EXTRACTED MATERIAL:
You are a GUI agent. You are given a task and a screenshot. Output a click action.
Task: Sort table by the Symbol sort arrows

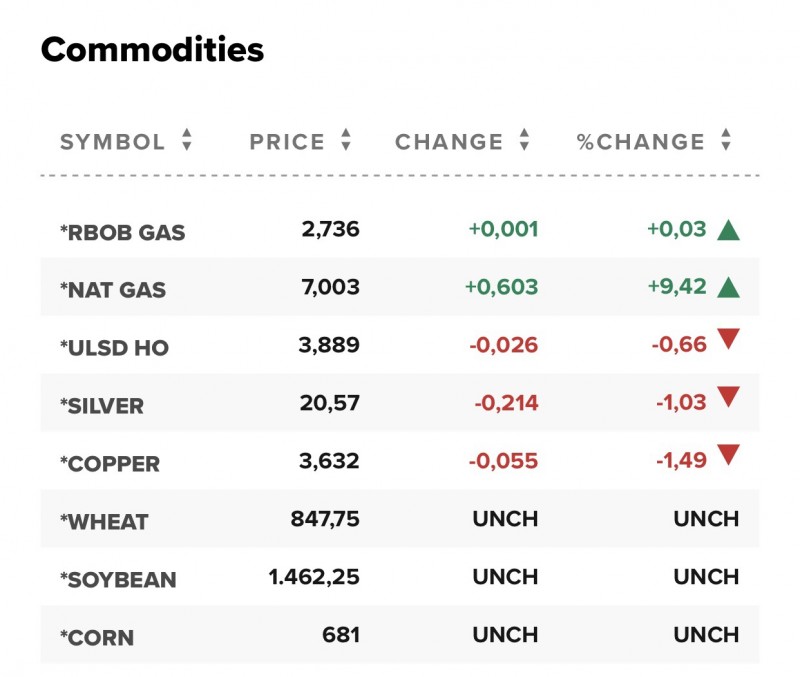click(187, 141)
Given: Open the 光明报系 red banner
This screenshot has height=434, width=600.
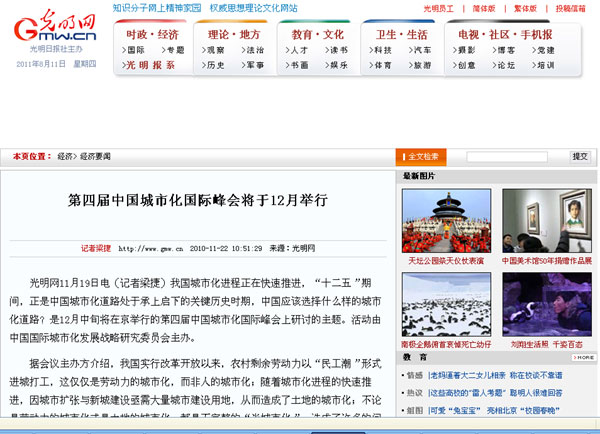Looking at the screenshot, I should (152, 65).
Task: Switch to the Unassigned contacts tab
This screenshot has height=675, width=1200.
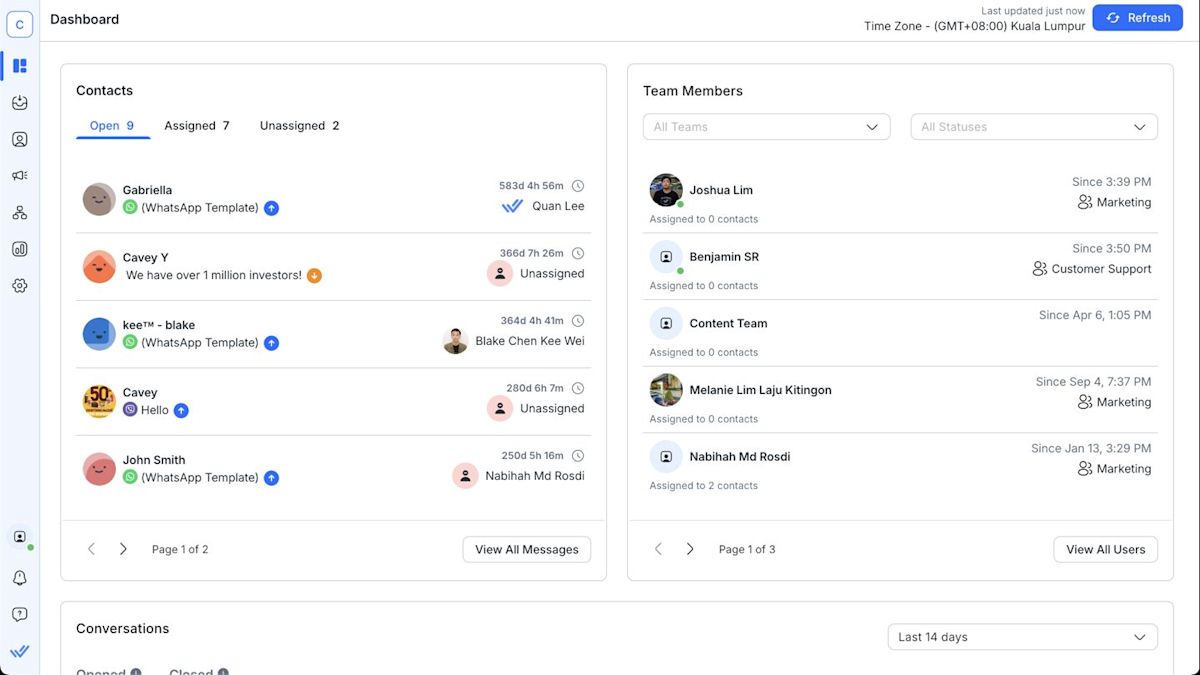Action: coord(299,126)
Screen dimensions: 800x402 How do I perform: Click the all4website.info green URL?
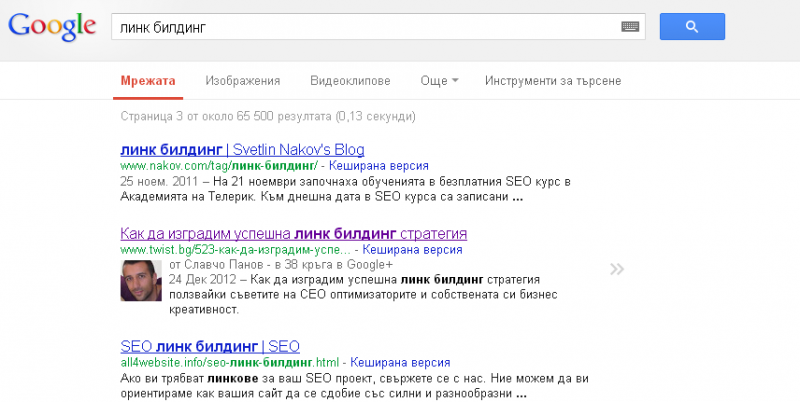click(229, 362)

...

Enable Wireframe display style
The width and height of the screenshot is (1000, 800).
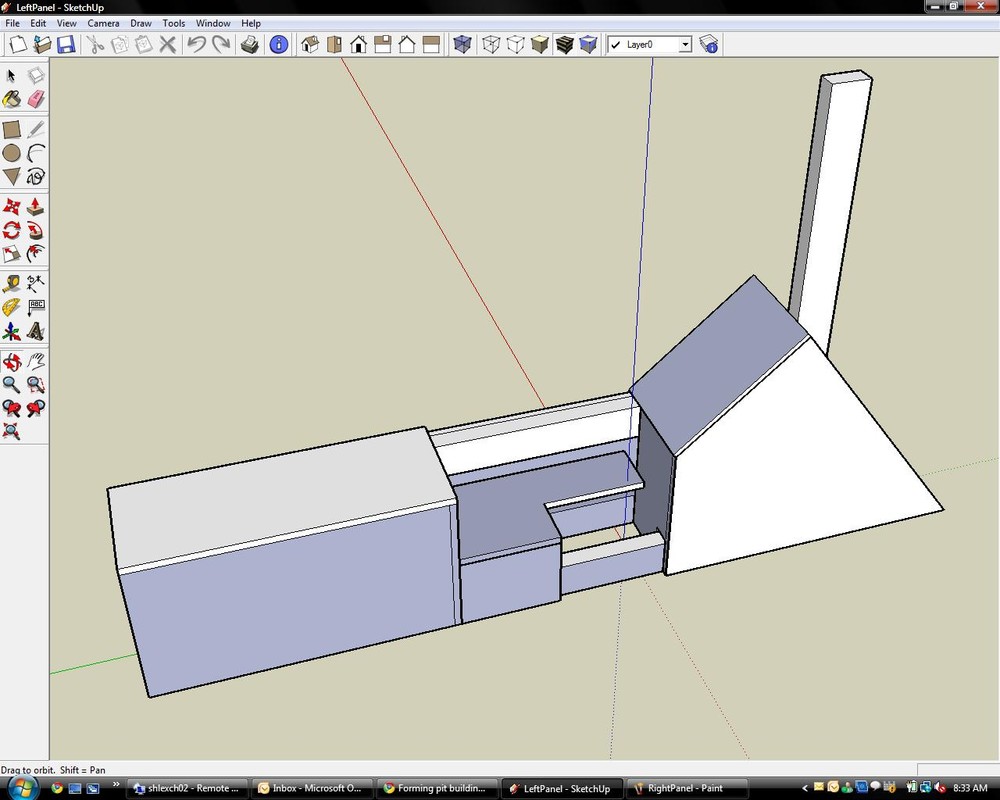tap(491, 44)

EXERCISE DESCRIPTION:
Return exactly the lines of the material above, starting at the line containing "You are a GUI" and finishing at the line containing "Task: Switch to the Unassigned contacts tab", without any pictures.

THE COMPLETED TASK:
You are a GUI agent. You are given a task and a screenshot. Output a click action.
Task: Sort table by the Symbol sort arrows

click(187, 141)
Given: Open the 光明报系 red banner
This screenshot has height=434, width=600.
Looking at the screenshot, I should (152, 65).
Task: Switch to the Unassigned contacts tab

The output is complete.